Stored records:
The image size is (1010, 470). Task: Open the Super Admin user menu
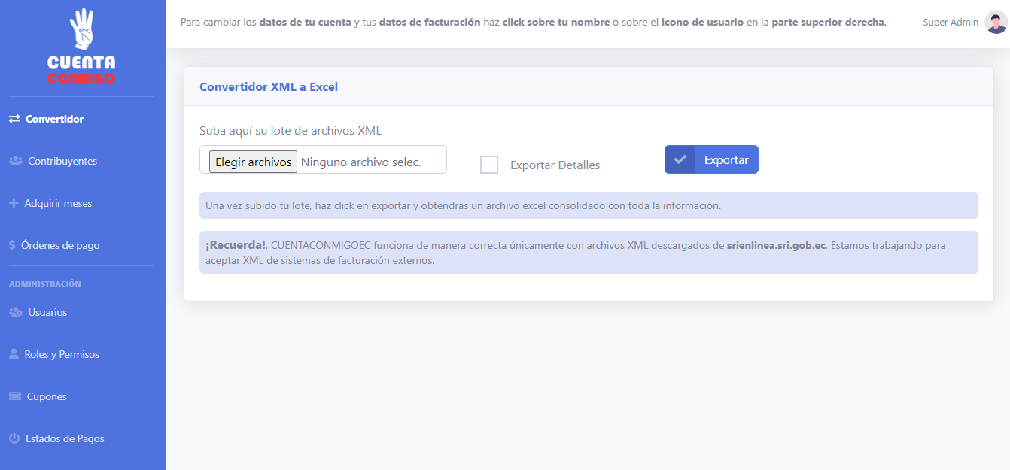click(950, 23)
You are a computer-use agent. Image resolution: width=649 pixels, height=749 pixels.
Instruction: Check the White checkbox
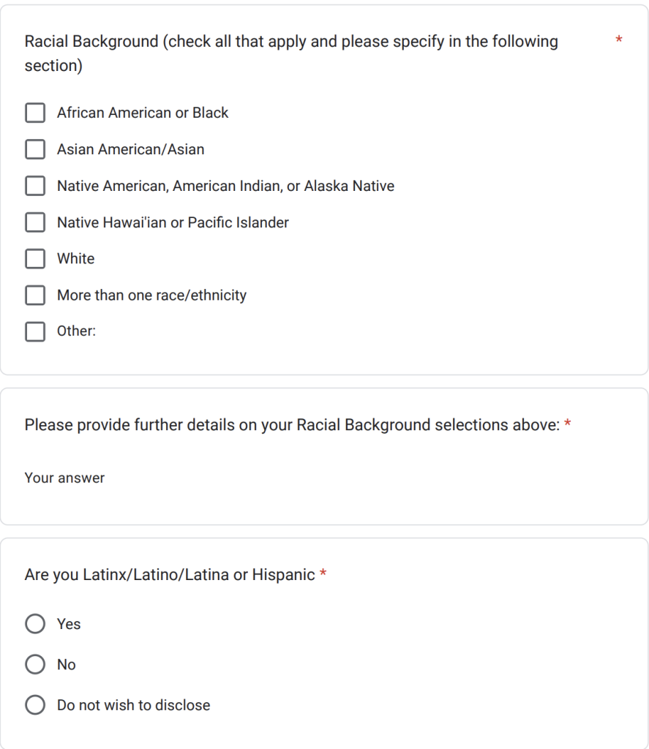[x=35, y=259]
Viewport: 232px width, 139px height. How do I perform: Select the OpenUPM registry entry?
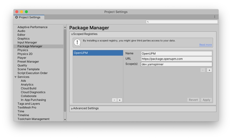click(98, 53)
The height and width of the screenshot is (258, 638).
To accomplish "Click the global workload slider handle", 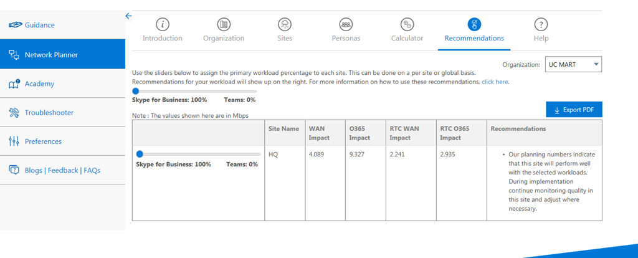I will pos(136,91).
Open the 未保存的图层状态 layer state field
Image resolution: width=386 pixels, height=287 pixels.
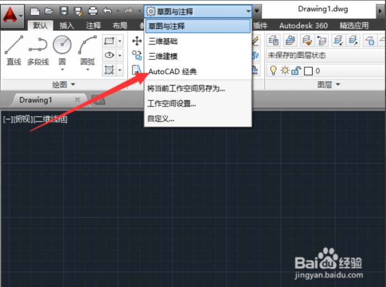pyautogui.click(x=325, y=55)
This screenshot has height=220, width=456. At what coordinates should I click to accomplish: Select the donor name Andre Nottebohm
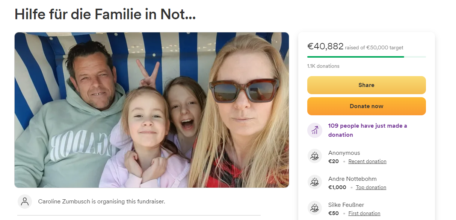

▶ [EXERCISE REQUIREMENTS]
Pull out all lines in the data above that include "screenshot".

▶ [REPLY]
The height and width of the screenshot is (258, 638).
This screenshot has height=220, width=456. At what coordinates should I click to accomplish: Select the donor name Andre Nottebohm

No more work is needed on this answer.